Frente a un genio como Shakesperare, del que apenas conservamos alguna firma, de Lope ha llegado a nosotros un amplio legado autógrafo: cuarenta y cuatro comedias (entre ellas, obras maestras como «La dama boba» o «El castigo sin venganza»); un generoso e indiscreto epistolario, que nos permite conocer increíbles pormenores de su vida íntima; y tres códices poéticos que ya están en las manos y ante los ojos de los investigadores: el «Códice Durán-Masaveu», el «Códice Daza» (disponible en la página web de la Biblioteca Nacional) y el «Códice Pidal», cuyo único testimonio localizado (las fotografías del original preparadas en los momentos anteriores a la Guerra Civil de 1936) se encuentra en la Universidad de Castilla-La Mancha.

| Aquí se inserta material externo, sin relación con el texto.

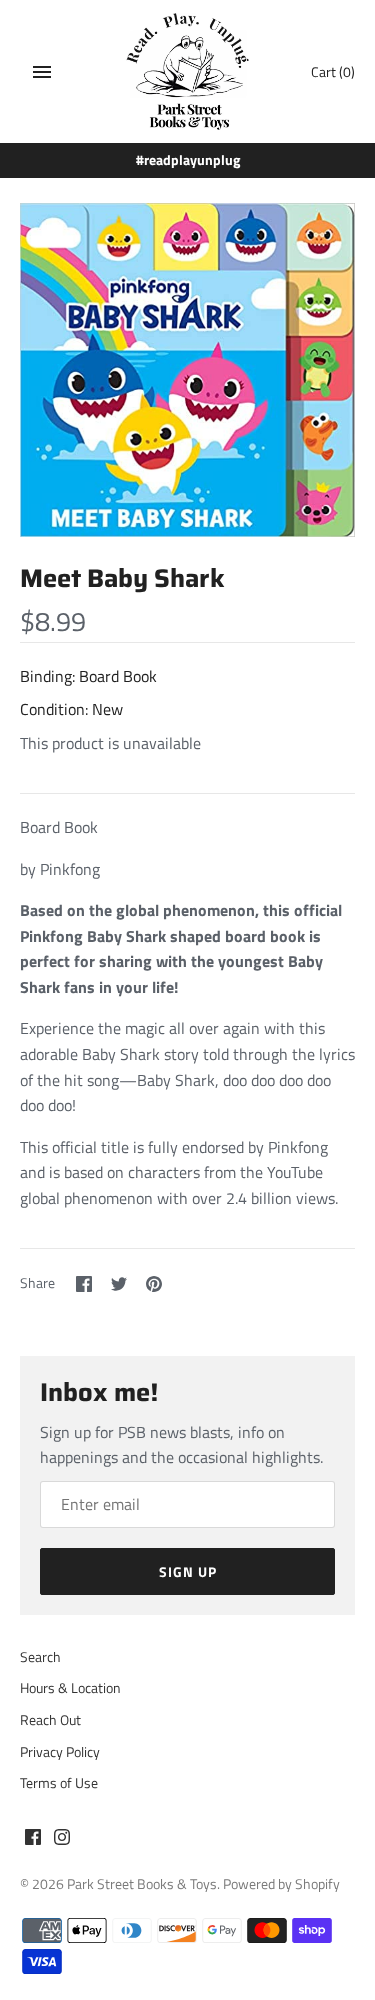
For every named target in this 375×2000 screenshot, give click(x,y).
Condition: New (71, 709)
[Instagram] (62, 1840)
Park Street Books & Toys (142, 1884)
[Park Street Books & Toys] (187, 71)
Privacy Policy (60, 1752)
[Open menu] (42, 72)
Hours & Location (70, 1688)
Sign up (188, 1571)
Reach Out (50, 1720)
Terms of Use (59, 1783)
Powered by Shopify (281, 1884)
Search (40, 1657)
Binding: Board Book (88, 676)
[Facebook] (33, 1840)
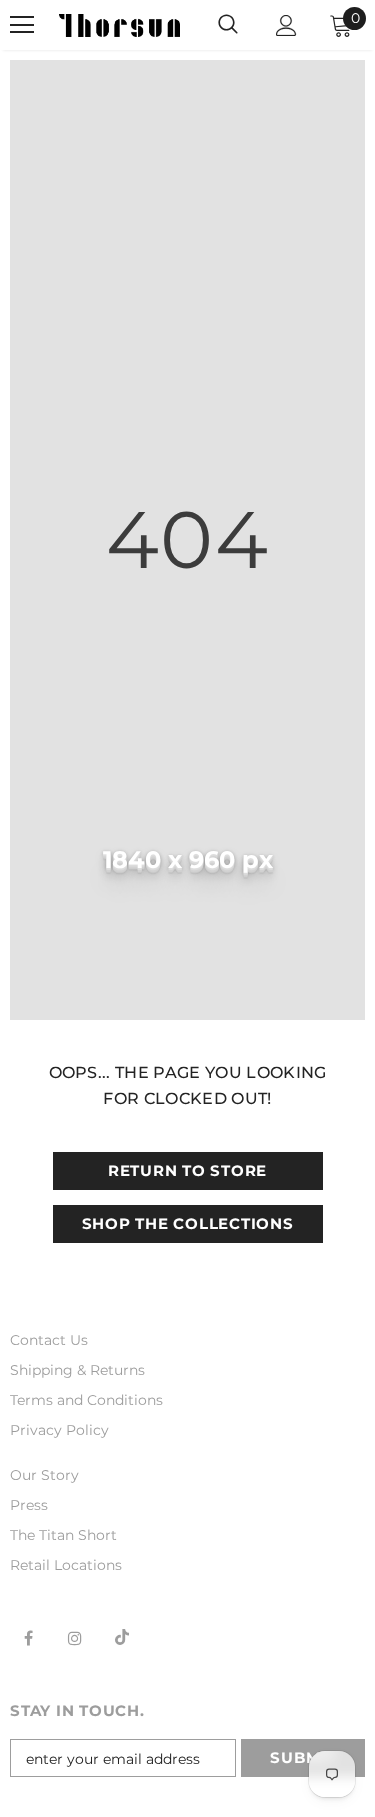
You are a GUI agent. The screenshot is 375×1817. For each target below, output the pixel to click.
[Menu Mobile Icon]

Con los nuevos materiales, podremos editar con mayor precisión y rigor las obras del Fénix. Con ellos se abre la posibilidad de entrar en el apasionante taller del viejo poeta, extremadamente rico y variado, irónico, distante, culto y popular. Del códice Durán/Masaveu se puede decir lo que se decía en su tiempo de cualquier cosa excelente: «¡Es de Lope!».